Source data:

# # #

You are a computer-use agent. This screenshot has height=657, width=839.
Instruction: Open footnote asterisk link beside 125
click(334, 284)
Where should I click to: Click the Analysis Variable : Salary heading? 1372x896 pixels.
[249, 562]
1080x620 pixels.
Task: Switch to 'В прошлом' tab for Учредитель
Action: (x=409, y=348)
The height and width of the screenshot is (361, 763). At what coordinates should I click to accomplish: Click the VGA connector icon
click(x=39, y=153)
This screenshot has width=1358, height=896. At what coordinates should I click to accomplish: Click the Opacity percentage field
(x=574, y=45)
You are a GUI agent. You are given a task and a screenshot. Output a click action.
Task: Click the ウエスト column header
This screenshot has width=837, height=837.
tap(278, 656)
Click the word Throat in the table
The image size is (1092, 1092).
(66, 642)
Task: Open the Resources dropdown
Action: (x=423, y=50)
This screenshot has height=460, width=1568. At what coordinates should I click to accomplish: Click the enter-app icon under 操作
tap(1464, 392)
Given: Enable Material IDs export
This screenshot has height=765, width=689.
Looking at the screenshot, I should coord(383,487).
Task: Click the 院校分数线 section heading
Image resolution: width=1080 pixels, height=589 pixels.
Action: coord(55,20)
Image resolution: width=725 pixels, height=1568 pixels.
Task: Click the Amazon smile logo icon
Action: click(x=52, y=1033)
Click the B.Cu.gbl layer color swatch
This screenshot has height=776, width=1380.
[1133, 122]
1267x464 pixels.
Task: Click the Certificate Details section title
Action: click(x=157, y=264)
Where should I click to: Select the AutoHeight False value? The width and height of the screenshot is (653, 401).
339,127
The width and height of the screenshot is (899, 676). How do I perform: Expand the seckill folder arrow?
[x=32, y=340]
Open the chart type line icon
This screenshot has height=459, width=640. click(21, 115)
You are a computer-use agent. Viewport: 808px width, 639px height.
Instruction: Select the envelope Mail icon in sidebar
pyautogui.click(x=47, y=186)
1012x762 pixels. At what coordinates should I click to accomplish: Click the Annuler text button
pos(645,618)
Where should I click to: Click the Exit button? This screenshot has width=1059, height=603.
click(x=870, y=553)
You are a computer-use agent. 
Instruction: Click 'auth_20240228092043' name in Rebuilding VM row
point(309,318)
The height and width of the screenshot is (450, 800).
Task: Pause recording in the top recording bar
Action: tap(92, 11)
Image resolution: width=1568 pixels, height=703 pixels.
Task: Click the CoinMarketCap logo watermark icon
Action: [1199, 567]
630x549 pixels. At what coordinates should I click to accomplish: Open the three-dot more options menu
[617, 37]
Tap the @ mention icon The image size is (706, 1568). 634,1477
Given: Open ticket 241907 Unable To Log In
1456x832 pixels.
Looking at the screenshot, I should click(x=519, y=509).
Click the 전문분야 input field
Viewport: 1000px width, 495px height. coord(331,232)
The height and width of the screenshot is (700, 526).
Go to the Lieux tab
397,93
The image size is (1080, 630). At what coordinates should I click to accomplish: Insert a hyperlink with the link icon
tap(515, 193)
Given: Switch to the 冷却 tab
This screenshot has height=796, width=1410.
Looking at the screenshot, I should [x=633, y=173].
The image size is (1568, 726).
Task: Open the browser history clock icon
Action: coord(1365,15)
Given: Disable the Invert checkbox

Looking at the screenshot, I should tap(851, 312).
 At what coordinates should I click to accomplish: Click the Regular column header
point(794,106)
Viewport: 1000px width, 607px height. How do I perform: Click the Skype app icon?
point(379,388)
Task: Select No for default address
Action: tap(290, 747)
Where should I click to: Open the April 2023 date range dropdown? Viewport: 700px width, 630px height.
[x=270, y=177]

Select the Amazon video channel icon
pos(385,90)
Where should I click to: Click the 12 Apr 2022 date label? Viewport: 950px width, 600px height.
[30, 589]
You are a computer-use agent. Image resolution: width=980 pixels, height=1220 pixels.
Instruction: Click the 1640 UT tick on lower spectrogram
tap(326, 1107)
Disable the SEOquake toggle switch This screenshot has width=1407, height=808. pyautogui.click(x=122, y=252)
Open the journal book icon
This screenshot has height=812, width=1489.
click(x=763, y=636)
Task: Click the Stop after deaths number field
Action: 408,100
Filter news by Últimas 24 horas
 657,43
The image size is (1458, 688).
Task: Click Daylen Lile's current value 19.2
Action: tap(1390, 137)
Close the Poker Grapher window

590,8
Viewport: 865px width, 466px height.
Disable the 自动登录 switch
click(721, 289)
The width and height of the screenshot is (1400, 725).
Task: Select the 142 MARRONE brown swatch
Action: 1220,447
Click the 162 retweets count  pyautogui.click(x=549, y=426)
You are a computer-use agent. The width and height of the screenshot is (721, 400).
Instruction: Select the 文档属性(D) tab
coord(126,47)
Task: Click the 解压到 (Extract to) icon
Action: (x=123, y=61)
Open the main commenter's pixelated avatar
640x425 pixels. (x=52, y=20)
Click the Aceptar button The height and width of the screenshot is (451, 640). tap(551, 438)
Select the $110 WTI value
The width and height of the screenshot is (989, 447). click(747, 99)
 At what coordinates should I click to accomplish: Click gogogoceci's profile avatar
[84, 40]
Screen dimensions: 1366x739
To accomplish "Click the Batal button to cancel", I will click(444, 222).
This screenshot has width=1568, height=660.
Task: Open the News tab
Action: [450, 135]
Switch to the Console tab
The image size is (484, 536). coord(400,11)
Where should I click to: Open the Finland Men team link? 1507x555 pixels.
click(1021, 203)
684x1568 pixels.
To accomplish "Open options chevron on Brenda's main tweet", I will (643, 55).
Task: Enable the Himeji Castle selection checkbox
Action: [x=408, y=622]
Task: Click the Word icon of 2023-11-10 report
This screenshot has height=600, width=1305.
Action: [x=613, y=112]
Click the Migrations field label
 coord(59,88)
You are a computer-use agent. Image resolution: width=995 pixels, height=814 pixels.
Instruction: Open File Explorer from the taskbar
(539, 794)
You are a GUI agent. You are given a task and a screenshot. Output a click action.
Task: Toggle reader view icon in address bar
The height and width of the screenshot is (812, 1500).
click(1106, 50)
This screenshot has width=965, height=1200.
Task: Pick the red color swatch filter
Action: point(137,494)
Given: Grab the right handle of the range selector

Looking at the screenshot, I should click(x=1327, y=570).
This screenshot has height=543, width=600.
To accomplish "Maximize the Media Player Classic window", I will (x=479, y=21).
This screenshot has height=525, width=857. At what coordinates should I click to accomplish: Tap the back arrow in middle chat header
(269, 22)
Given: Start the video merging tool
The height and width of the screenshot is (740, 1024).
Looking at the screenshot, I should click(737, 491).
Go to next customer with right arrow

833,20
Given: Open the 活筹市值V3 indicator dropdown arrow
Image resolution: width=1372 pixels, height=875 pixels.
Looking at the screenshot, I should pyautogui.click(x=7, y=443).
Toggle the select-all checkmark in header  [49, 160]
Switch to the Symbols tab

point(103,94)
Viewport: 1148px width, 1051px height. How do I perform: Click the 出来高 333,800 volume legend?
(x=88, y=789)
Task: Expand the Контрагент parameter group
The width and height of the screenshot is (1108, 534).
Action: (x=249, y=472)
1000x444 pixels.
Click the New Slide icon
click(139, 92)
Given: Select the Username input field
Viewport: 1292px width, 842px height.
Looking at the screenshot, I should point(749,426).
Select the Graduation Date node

# # #

What you should do:
Look back at the entries above. Retype the line with "Click the Migrations field label", the line with "This screenshot has height=543, width=600.", and all lines in between.

Output for this exercise:
Click the Migrations field label
 coord(59,88)
You are a computer-use agent. Image resolution: width=995 pixels, height=814 pixels.
Instruction: Open File Explorer from the taskbar
(539, 794)
You are a GUI agent. You are given a task and a screenshot. Output a click action.
Task: Toggle reader view icon in address bar
The height and width of the screenshot is (812, 1500).
click(1106, 50)
This screenshot has width=965, height=1200.
Task: Pick the red color swatch filter
Action: point(137,494)
Given: Grab the right handle of the range selector

Looking at the screenshot, I should click(x=1327, y=570).
This screenshot has height=543, width=600.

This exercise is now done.